- Opening Delimiter -

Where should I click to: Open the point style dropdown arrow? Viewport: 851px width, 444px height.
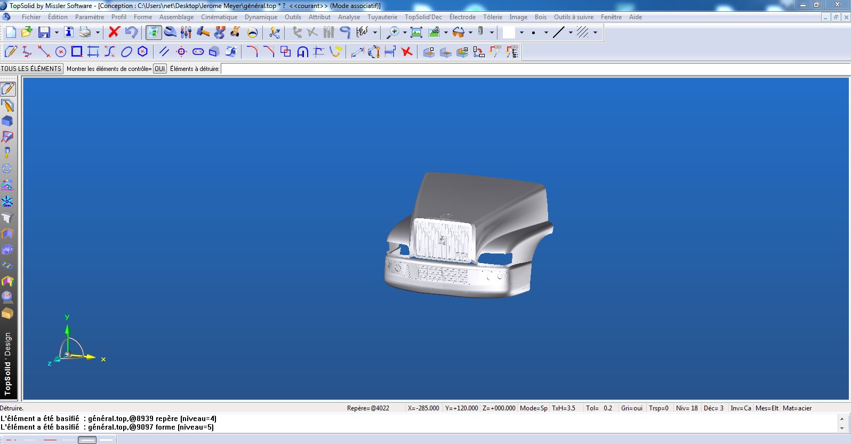pos(546,33)
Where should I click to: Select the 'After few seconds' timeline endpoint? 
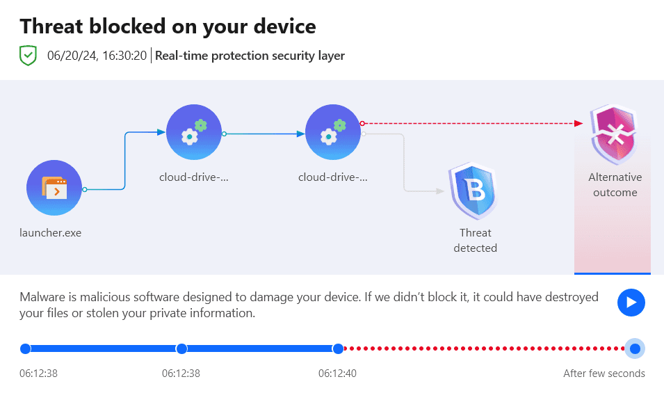point(635,348)
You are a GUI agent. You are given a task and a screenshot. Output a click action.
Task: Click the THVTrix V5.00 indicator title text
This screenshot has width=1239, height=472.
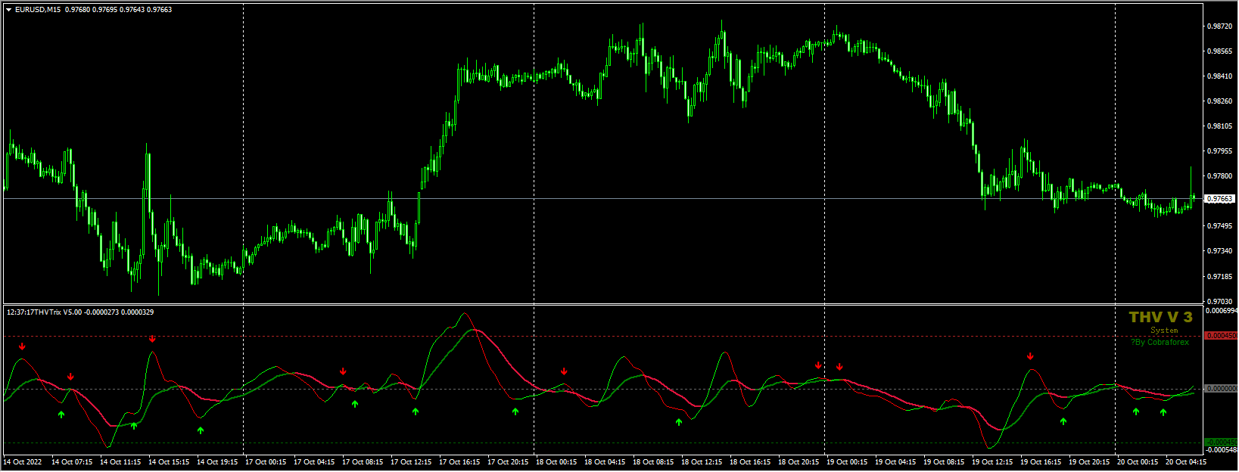click(x=79, y=312)
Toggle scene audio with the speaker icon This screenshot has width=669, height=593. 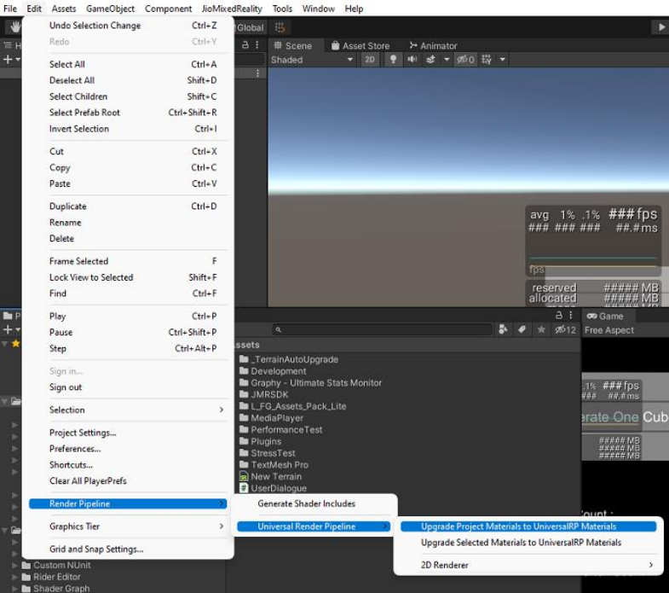412,60
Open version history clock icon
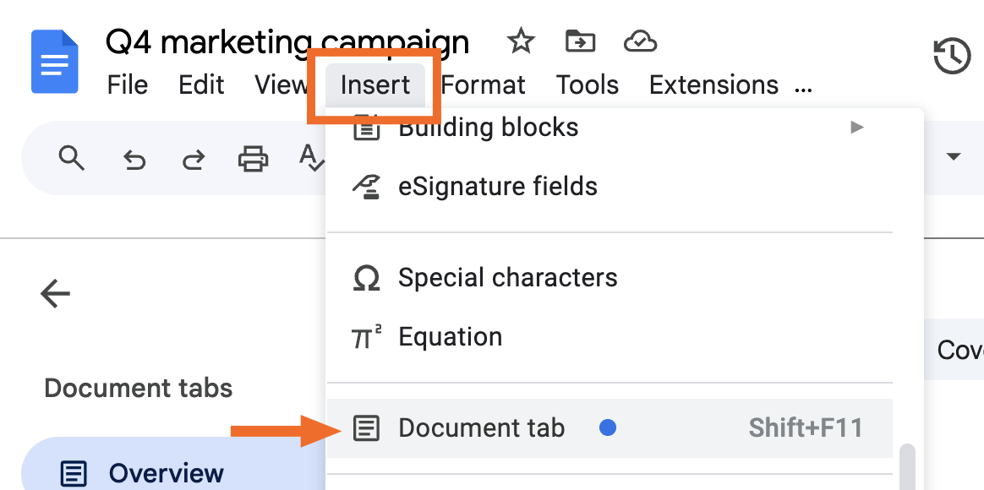984x490 pixels. tap(952, 56)
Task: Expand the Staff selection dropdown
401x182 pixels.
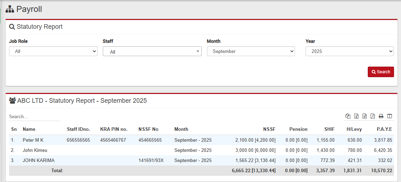Action: click(x=152, y=52)
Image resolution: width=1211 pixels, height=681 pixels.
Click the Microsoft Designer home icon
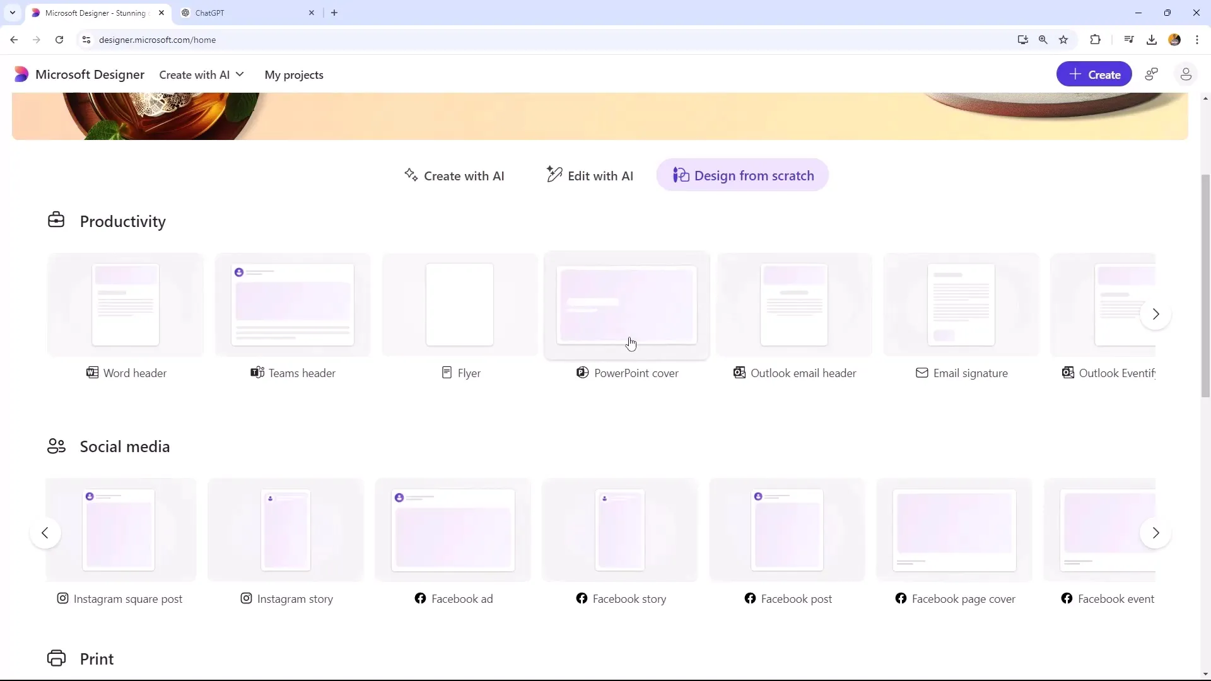[x=21, y=74]
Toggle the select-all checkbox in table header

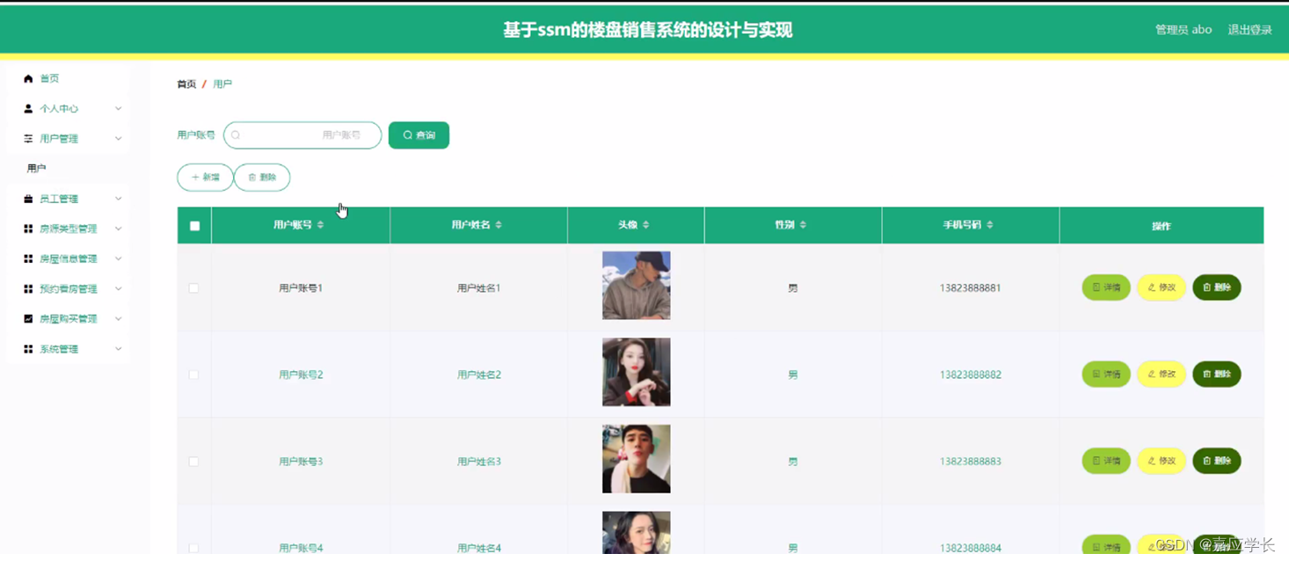coord(195,226)
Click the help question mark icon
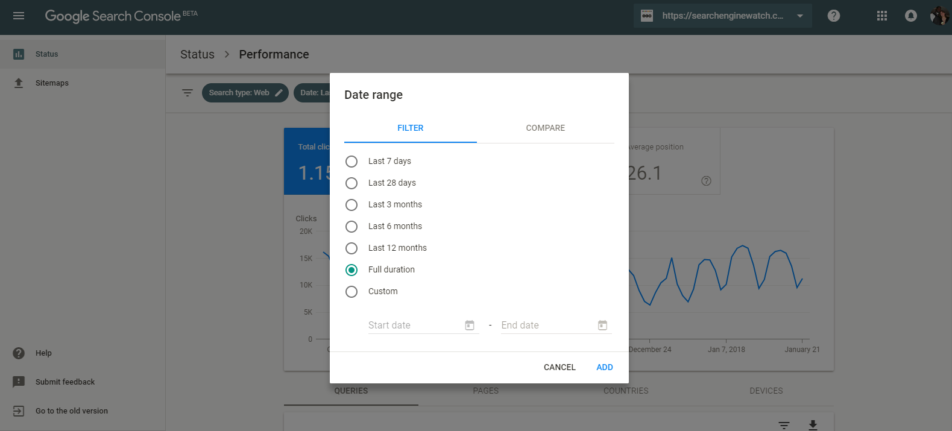The width and height of the screenshot is (952, 431). [833, 16]
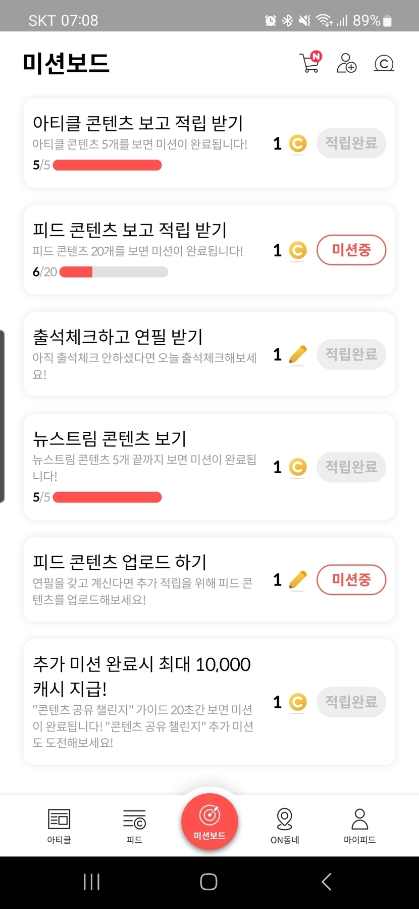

- Closing Delimiter -

**Aim of the exercise:** Everything from the line with "Image resolution: width=1211" through the end of the listing above, both ends included, should be set down exactly; copy nothing else, and skip the pictures.

**Solution to this exercise:**
Image resolution: width=1211 pixels, height=681 pixels.
Click the Microsoft Designer home icon
[x=21, y=74]
Toggle the select-all checkbox in table header

coord(195,226)
Click the help question mark icon
The width and height of the screenshot is (952, 431). [833, 16]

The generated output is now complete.